## [Task requirements]
Exact wording is needed for every line from the one holding "Where should I click to: Click" to the end of the records below; write those lines out and omit the pictures.

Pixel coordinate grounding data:

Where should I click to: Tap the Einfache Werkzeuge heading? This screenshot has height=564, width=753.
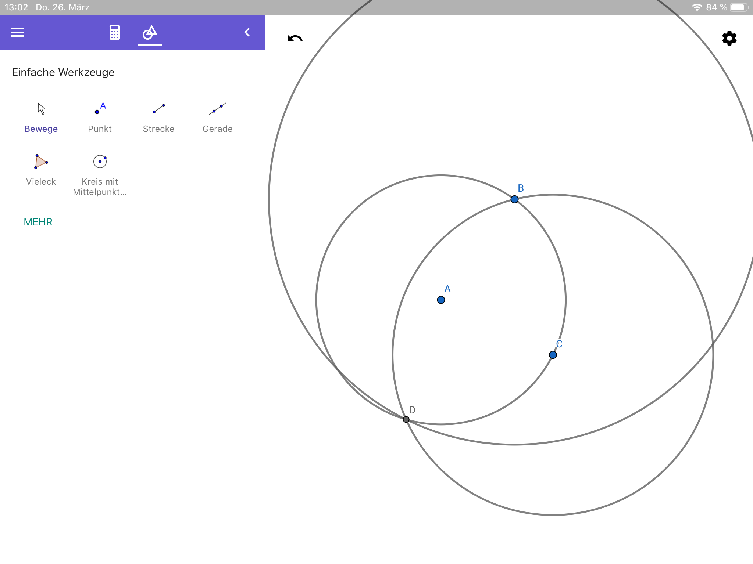[x=63, y=72]
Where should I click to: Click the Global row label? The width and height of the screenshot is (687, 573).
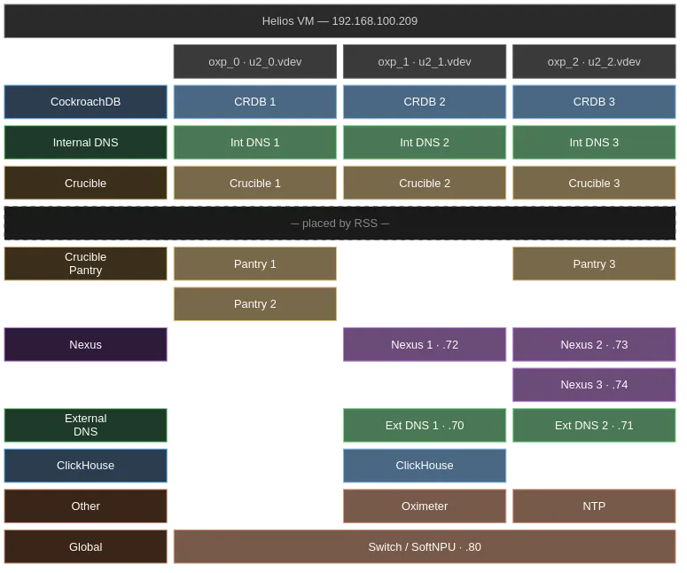(x=85, y=547)
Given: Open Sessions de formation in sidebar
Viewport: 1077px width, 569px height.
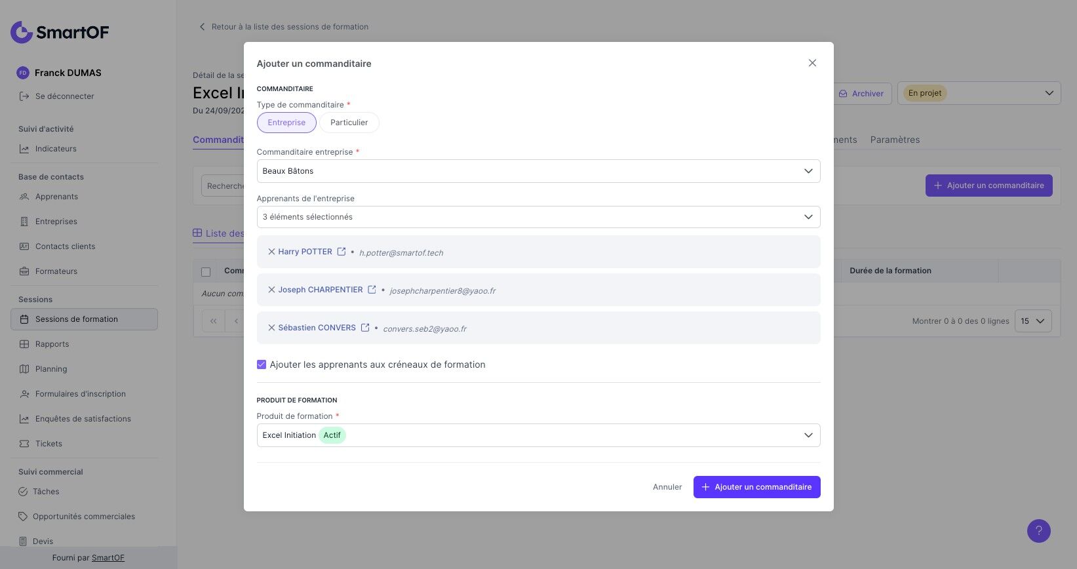Looking at the screenshot, I should click(77, 319).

## [Task answer]
Where should I click to: Click the Global row label? The width and height of the screenshot is (687, 573).
(x=85, y=547)
Given: Open Sessions de formation in sidebar
Viewport: 1077px width, 569px height.
Looking at the screenshot, I should click(77, 319).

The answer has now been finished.